__Given text__.
Most importantly, Hamilton clearly gets the Stanzi-ian ethos that define the current Iowa team:
"It’s going to be fun, that’s all I have to say," the 6-foot-5, 230-pound tight end said. "Love it or leave it."
The second recruit to come aboard yesterday was less-heralded, but perhaps no less talented. DE John Raymon (NR Rivals/NR Scout/NR ESPN) has flown under the radar of the recruitniks, but he quietly picked up a handful of offers from FBS programs, including Iowa, Illinois, NC State, Purdue, and West Virginia. Most recruiting hype stems from production early in a recruit's career; Raymon simply hasn't had that much experience yet. He more than passes the eyeball test at 6'5", 245 lbs., with a 4.6 40 and a reported wingspan of 6-10/6-11 (Binns 2.0?). Lord knows how accurate those figures are (the 40 is almost certainly fudged, as nearly all HS 40 times are), but he looks like the perfect specimen to stash with Doyle and Kaczenski for a few years to develop into the next terrormonster along the defensive line. Raymon also has one of those life stories that should provide great fodder for Iowa sportswriters:
"People are going to write books about John," Jack Finney said. "He had a tough upbringing. When we met him, he was 12 and really had an A-typical (sic) upbringing.
Meet the new boss, just as destructive as the old boss (hopefully). Our new buddies in Nebraska know a thing or two about highly-touted defensive line prospects that come back for their senior year in hopes of terrorizing quarterbacks, improving draft positioning, and, oh yeah, hauling in armloads of trophies. So we can only hope that Adrian Clayborn has a senior season as amazing as the one Ndamukong Suh had last year.
"I want to finish off what I started," Clayborn said. "I don't think I've done all I've wanted to do yet. I want to finish off right."
That should sound familiar.
It was almost exactly Suh's mission statement at this time last year, when the emerging NFL prospect resisted the draft-day temptation and committed to one final season at Nebraska.
Suh, the second overall pick in 2010, is now a Detroit Lion. The patience paid off. Suh had 85 tackles, 24 stops behind the line of scrimmage and 20 sacks as a Husker senior, earning seemingly every notable defensive award and a trip to the Heisman finalist banquet in New York City.

__Directions__.
**a)** Decide whether each statement agrees with the Iowa football recruiting text, answering yes or no and quoting the deciding words: (i) Raymon received an offer from Purdue. (ii) Suh was the first overall pick in 2010. (iii) Hamilton is a 6-foot-5, 230-pound tight end.
**b)** Carry on the Iowa football recruiting text, starting after its final sentence.

__Extracted entries__.
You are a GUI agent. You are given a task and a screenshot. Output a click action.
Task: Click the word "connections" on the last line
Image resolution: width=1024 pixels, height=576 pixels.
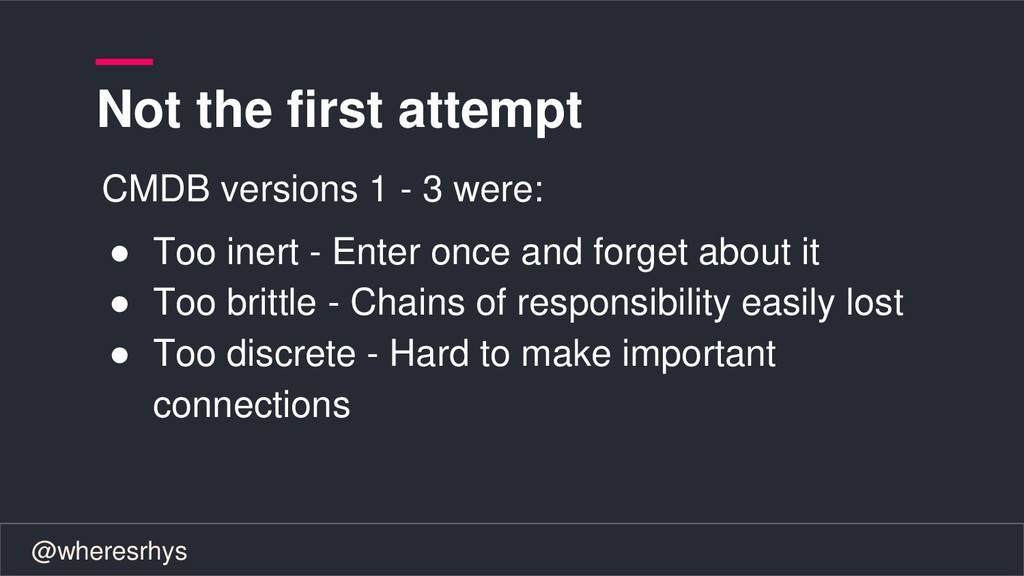tap(251, 405)
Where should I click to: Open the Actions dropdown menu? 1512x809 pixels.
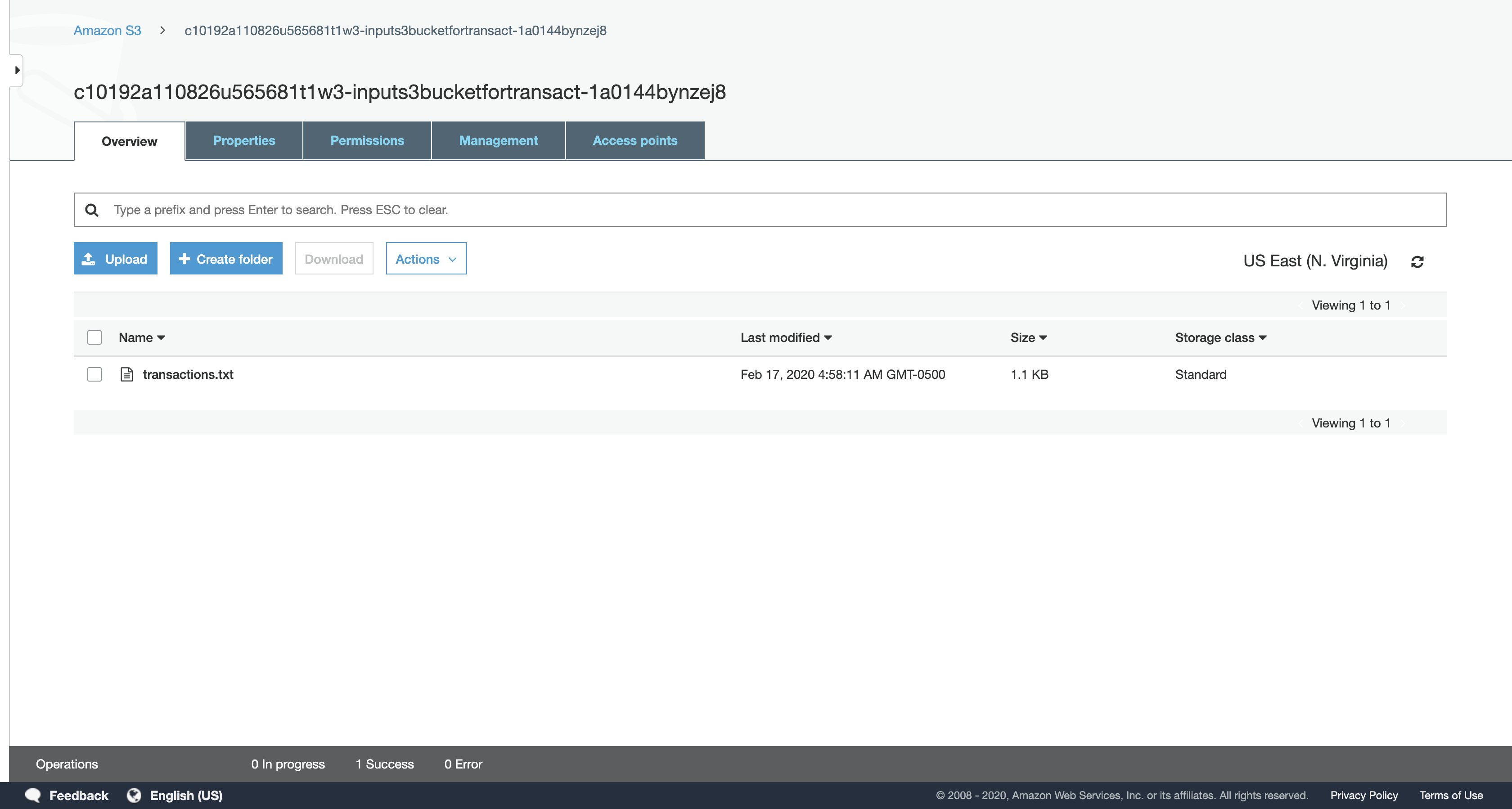pyautogui.click(x=426, y=259)
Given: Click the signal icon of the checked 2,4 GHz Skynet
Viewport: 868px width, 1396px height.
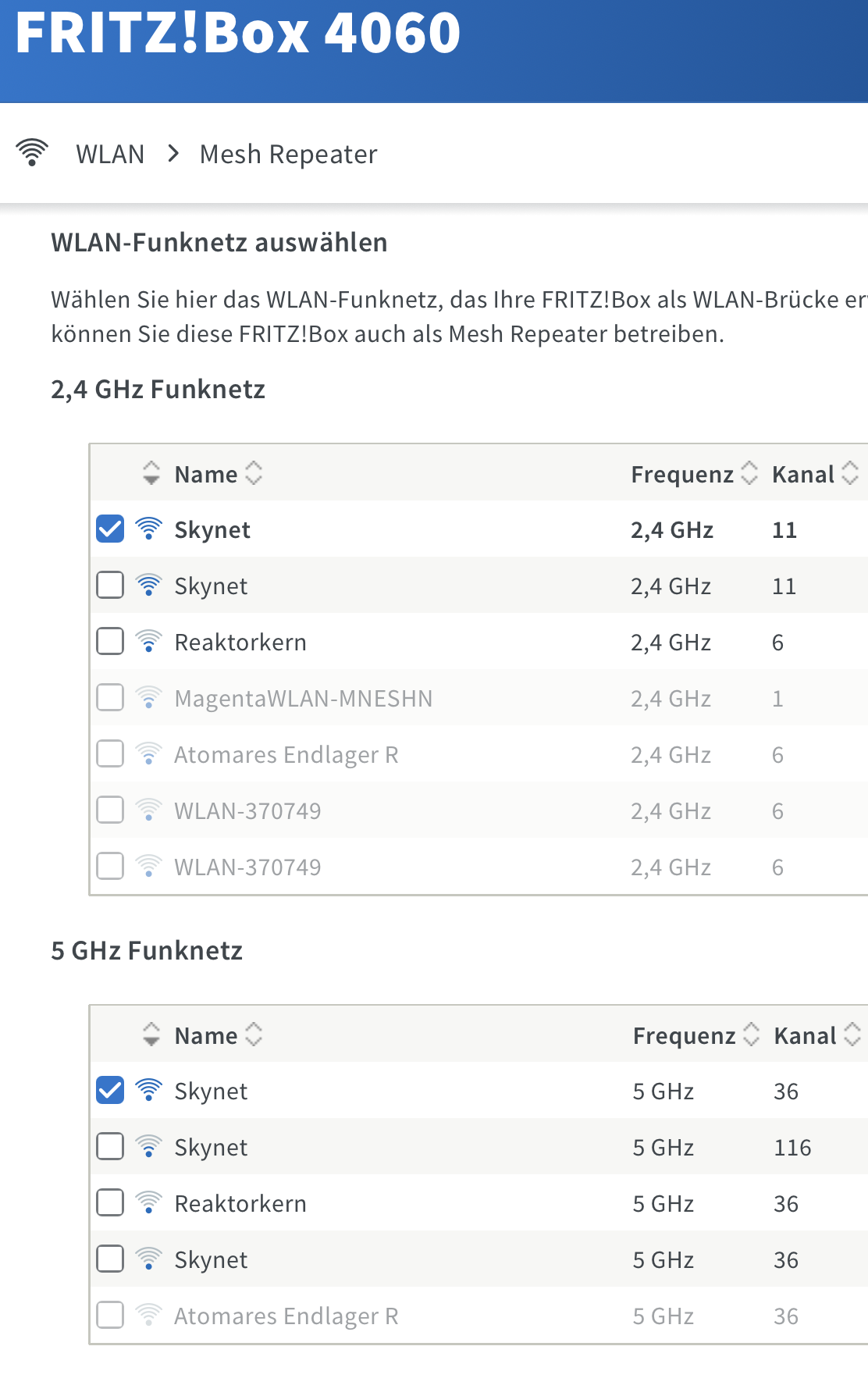Looking at the screenshot, I should click(148, 529).
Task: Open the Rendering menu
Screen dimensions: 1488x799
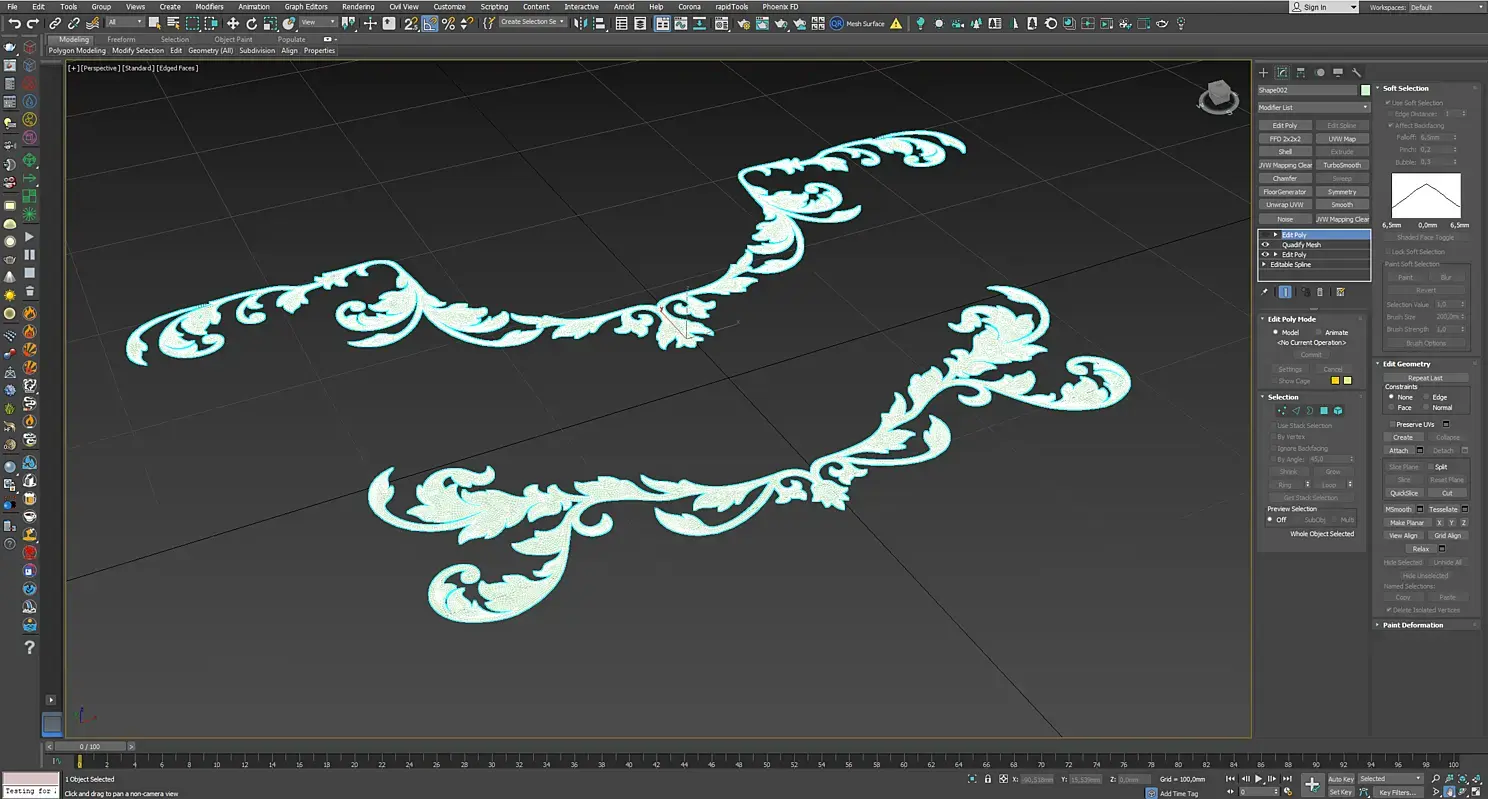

__Expected responses__.
**a)**
(i) Yes: "including Iowa, Illinois, NC State, Purdue, and West Virginia"
(ii) No: "Suh, the second overall pick in 2010, is now a Detroit Lion."
(iii) Yes: "the 6-foot-5, 230-pound tight end said"

**b)**
That Suh did that as a goddamn defensive tackle is, of course, utterly stupefying. For the record, Clayborn had 70 tackles (20 TFL), and 11.5 sacks a year ago. Teams will certainly be gameplanning to limit Clayborn's ability to wreak havoc, but the overall quality of the rest of the Iowa defensive line could make that a disastrous approach, too. Even if you can curtail Clayborn's influence, you're still going to have to deal with The Incredible GULK, The Fantastic Mr. Binns, and Big Bad Christian Ballard.
"Up-tempo" is the only tempo we care to go. ESPN's Dana O'Neill has an excellent profile of Fran McCaffery's move from Siena to Iowa and while there lots of great nuggets of information in there, if you ever wanted to know just how desirable the Iowa men's basketball coaching job appeared to outsiders last spring, well...
The friend, a long-standing member of the college basketball fraternity, called Fran McCaffery and said what more than a few people were thinking.
"He just screamed, 'Are you crazy?'" McCaffery said of his unfiltered friend, whom he preferred not to name.
As Iowa fans, we certainly hope McCaffery is crazy like a Big Ten-winning fox. In the meantime, though, he knows how to win over a disgruntled fanbase:
One way McCaffery will make the Hawkeyes more attractive to potential recruits: He's upping the tempo. Lickliter brought his methodical game to Iowa City, and unfortunately, what worked at Butler did little to win games or woo fans at Iowa.
The Hawkeyes averaged just 60.5 points per game last season and six times failed to reach 20 by halftime.
Conversely, McCaffery's Saints, with their full-court and 3/4-court trap, averaged 75 points per game en route to a 27-win season.
Certainly McCaffery wasn't hired on his style of play, but there is no denying it is an added bonus.
In Iowa, up-tempo translates to one thing -- Davis and the Hawkeyes' glory years in the late 1980s and early 90s that saw Iowa make nine NCAA tournament appearances, an Elite Eight berth and a No. 1 ranking during the 1986-87 season.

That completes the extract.